**Requests**
1. Name every argument that the AUC_roc documentation below lists for the function.
2. Answer these from the AUC_roc documentation below:
(a) Which statistic is used to estimate the area under the ROC curve?
(b) What does the function return when tidy is TRUE?
(c) What is the default value of na.rm?

**Excerpt provided**
+ + + + + + +

AUC_roc: Area Under the ROC Curve
In metrica: Prediction Performance Metrics

AUC_roc

R Documentation

Area Under the ROC Curve

Description

The AUC estimates the area under the receiver operator curve (ROC) for a nominal/categorical predicted-observed dataset using the Mann-Whitney U-statistic.

Usage

AUC_roc(data = NULL, obs, pred, tidy = FALSE, na.rm = TRUE)

Arguments

`data`	(Optional) argument to call an existing data frame containing the data.
`obs`	Vector with observed values (character \| factor).
`pred`	Vector with predicted values (character \| factor).
`tidy`	Logical operator (TRUE/FALSE) to decide the type of return. TRUE returns a data.frame, FALSE returns a list (default).
`na.rm`	Logic argument to remove rows with missing values (NA). Default is na.rm = TRUE.

Details

The AUC tests whether positives are ranked higher than negatives. It is simply the area under the ROC curve.

+ + + + + + +

**Listing**
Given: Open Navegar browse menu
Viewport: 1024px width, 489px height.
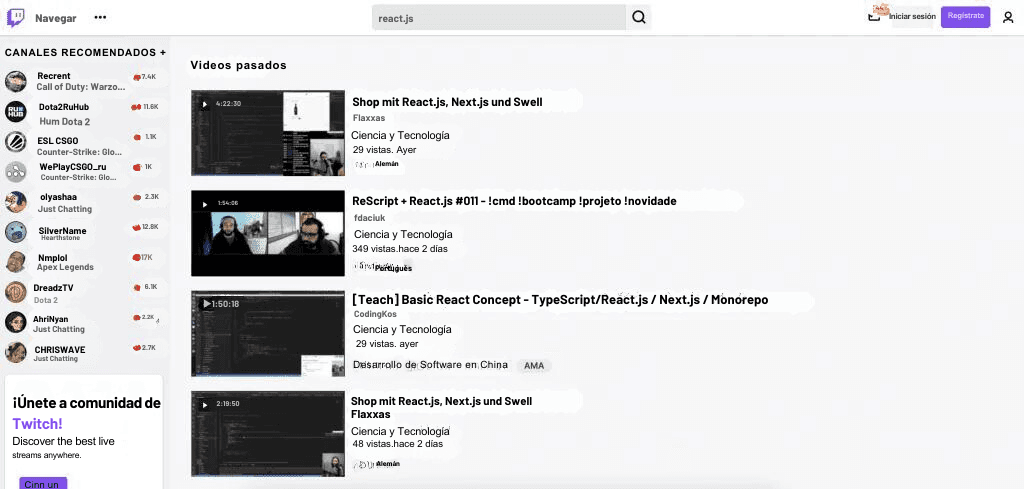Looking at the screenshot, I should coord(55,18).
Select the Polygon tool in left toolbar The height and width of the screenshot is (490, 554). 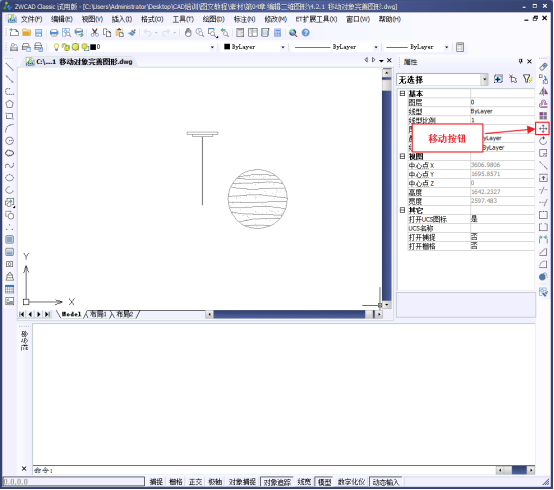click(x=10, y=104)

+ + + + + + +

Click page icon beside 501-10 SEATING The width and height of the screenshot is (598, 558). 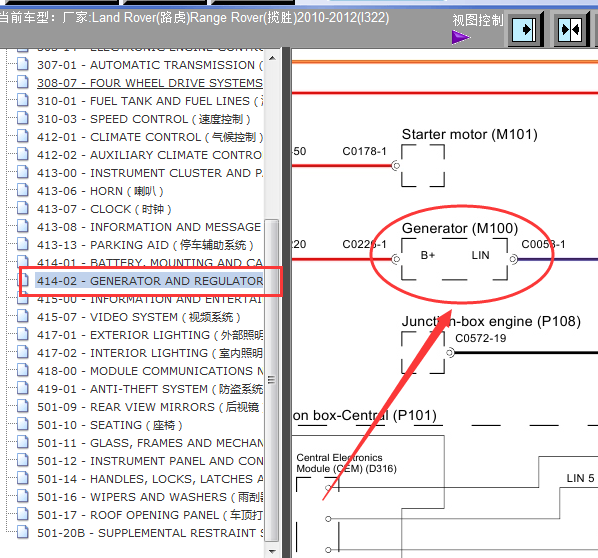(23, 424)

+ + + + + + +

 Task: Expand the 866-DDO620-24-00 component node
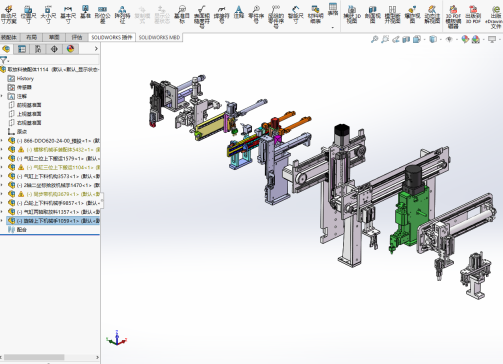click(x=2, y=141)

+ + + + + + +

**Results of the tasks**
1. data, obs, pred, tidy, na.rm

2.
(a) The Mann-Whitney U-statistic.
(b) A data.frame.
(c) TRUE.